First of all, I’m not a sports fan. I never watched sports growing up, either on tv or in person (the familiar intro to Hockey Night in Canada was usually interrupted by the clunk lunk lunk of changing channels). I never tried out for any school teams, although I got my mom to take me to the community centre where I signed up for softball one year. But no one called to let me know when to show up. Mom called to follow-up and they said “oh, well the season has already started”.
They did call me out for one game though – when the first base player couldn’t make a game. My father had bought me the baseball glove that he thought looked like it would offer me the most protection – a catcher’s mitt. And except for “hit the ball and run around the bases”, I had no idea how the game was played. So that didn’t work out very well.
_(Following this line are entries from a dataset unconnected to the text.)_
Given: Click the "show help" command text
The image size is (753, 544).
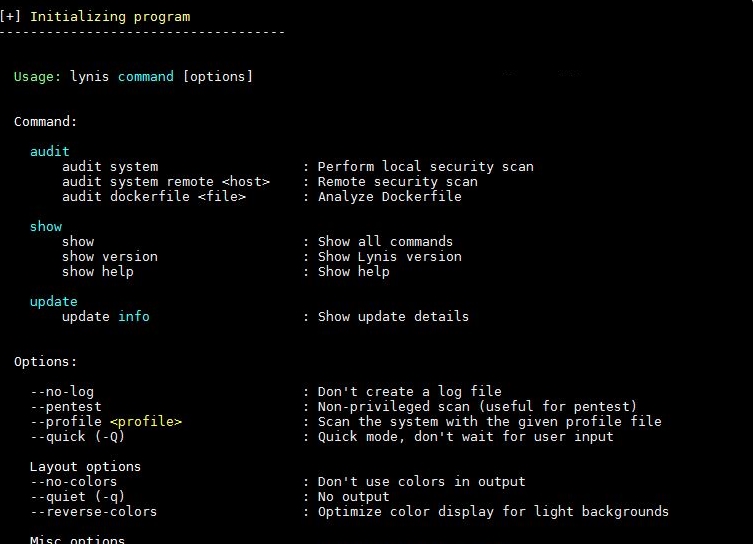Looking at the screenshot, I should click(98, 271).
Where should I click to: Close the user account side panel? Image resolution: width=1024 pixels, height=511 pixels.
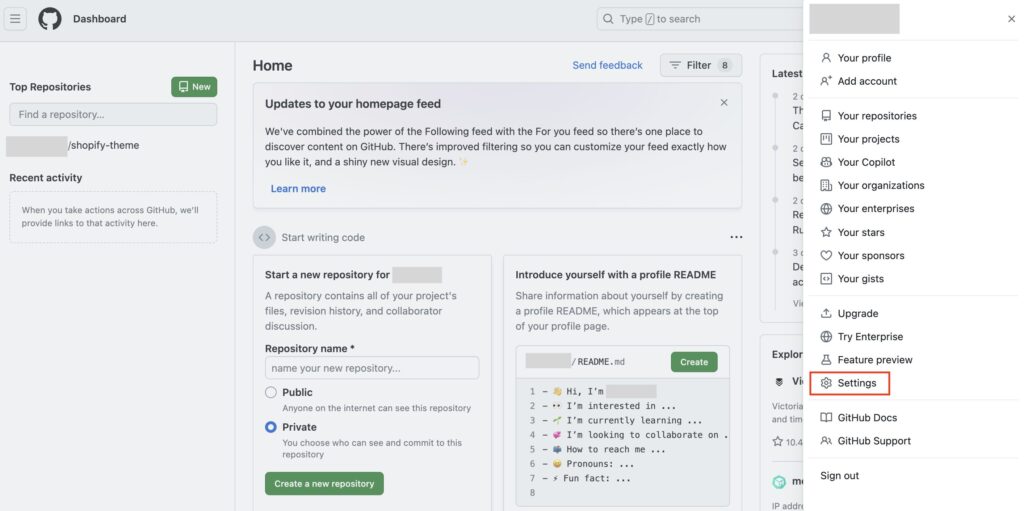pyautogui.click(x=1011, y=19)
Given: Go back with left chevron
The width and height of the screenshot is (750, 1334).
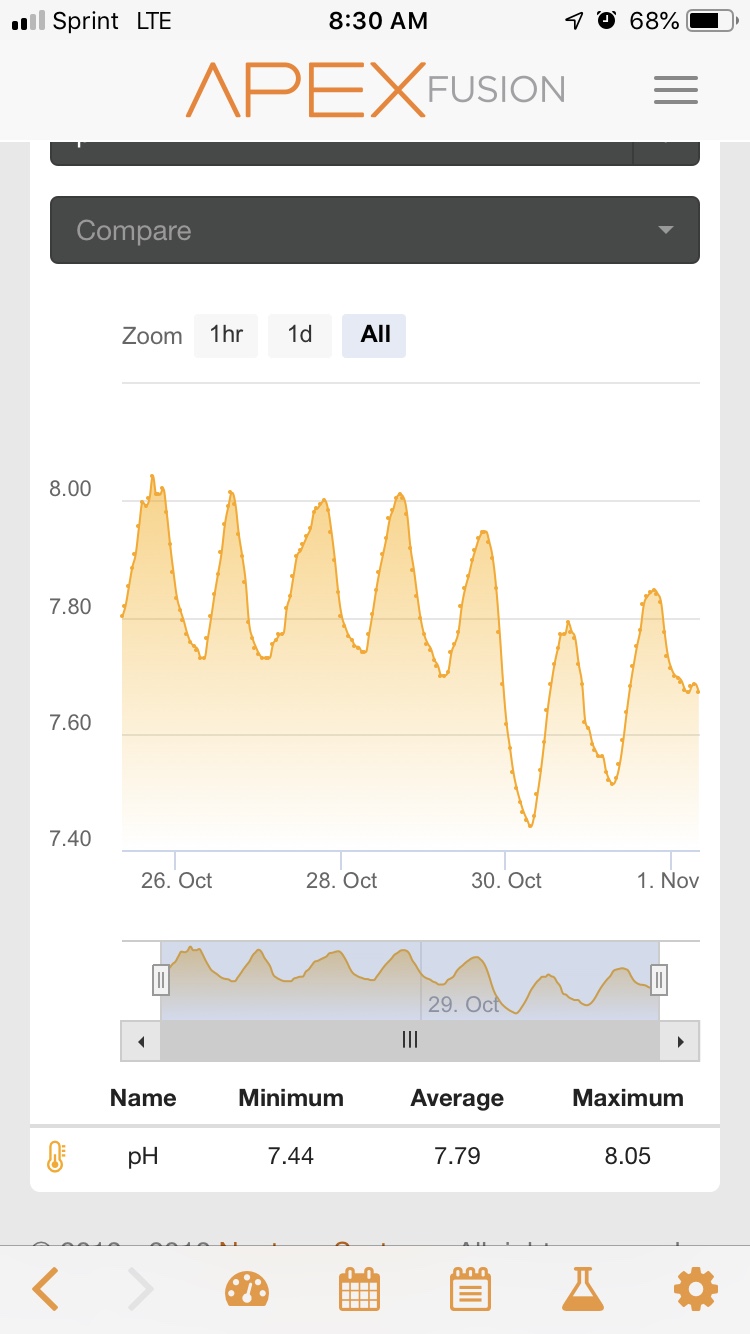Looking at the screenshot, I should coord(45,1290).
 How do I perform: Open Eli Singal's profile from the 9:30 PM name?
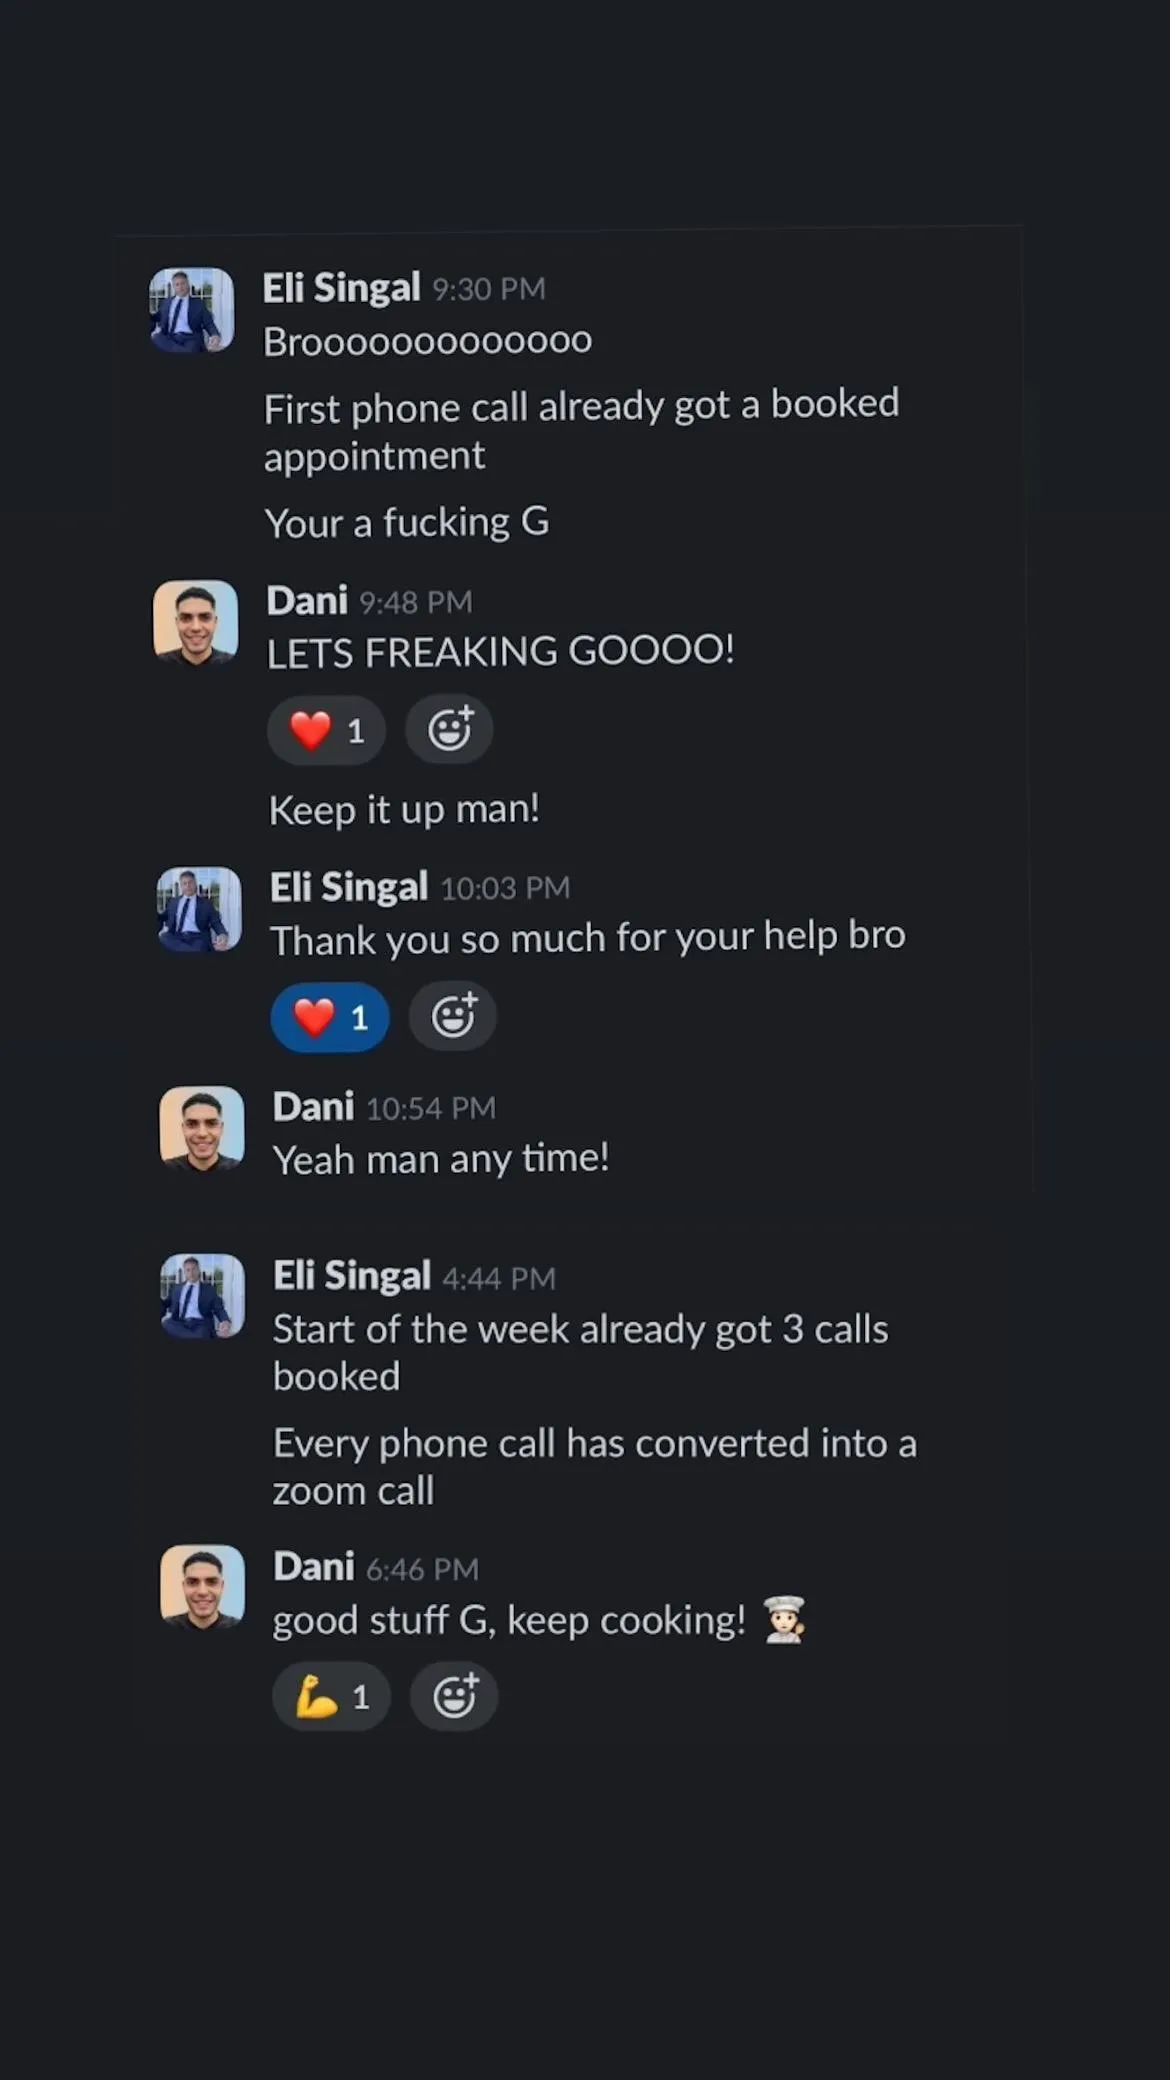[342, 288]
But I watch S when she does the team sport thing. I’ve seen her play basketball, volleyball, indoor soccer, outdoor soccer and hockey. She also played rugby, but that was before my time. Hockey was pretty good – she loves playing and the team is great. They’re a social bunch with most of them going out for a beer after the game. This weekend she played in a hockey tournament with other women from her team — insanely playing multiple games in one day. I hoped S might score a goal before the tournament ended, since, if plans work out, she should be pregnant next winter. Which would mean no more hockey for a while. But alas, no goal.
This summer, for the same reason, she isn’t signing up for soccer either. So it will be a whole new world for us – Saturdays free. But I’m not going to start imagining summer Saturdays reading the paper on the patio,going to visit friends in St Catharines, enjoying local restaurants and cafes, hanging out at harbourfront or at the various little festivals held pretty much every weekend in Toronto, going for country drives, maybe a weekend at Lake Superior Provincial Park or going to Stratford. No, I imagine that instead of watching her play soccer, I’ll be waving goodbye to her while she goes to the gym. Or worse, be recruited to be her bicycling buddy — peddling madly nowhere while my delicate girl-parts get crushed. Personally, I like a destination, but on a bicycleI find a destination to be a dreaded inconvenience. Once I get there I have to dismantle half the bike, lock the remaining parts two ways, then cart my helmet and the disassembled bike bits around with me… sweat soaking through the fabric on my back and ass, road dust clingingto my liberal coating of sunscreen, sunscreen wicking into my eyes, and sporting a sweaty helmet hairdo. For some reasons, S can’t understand why I don’t find this to be remotely fun.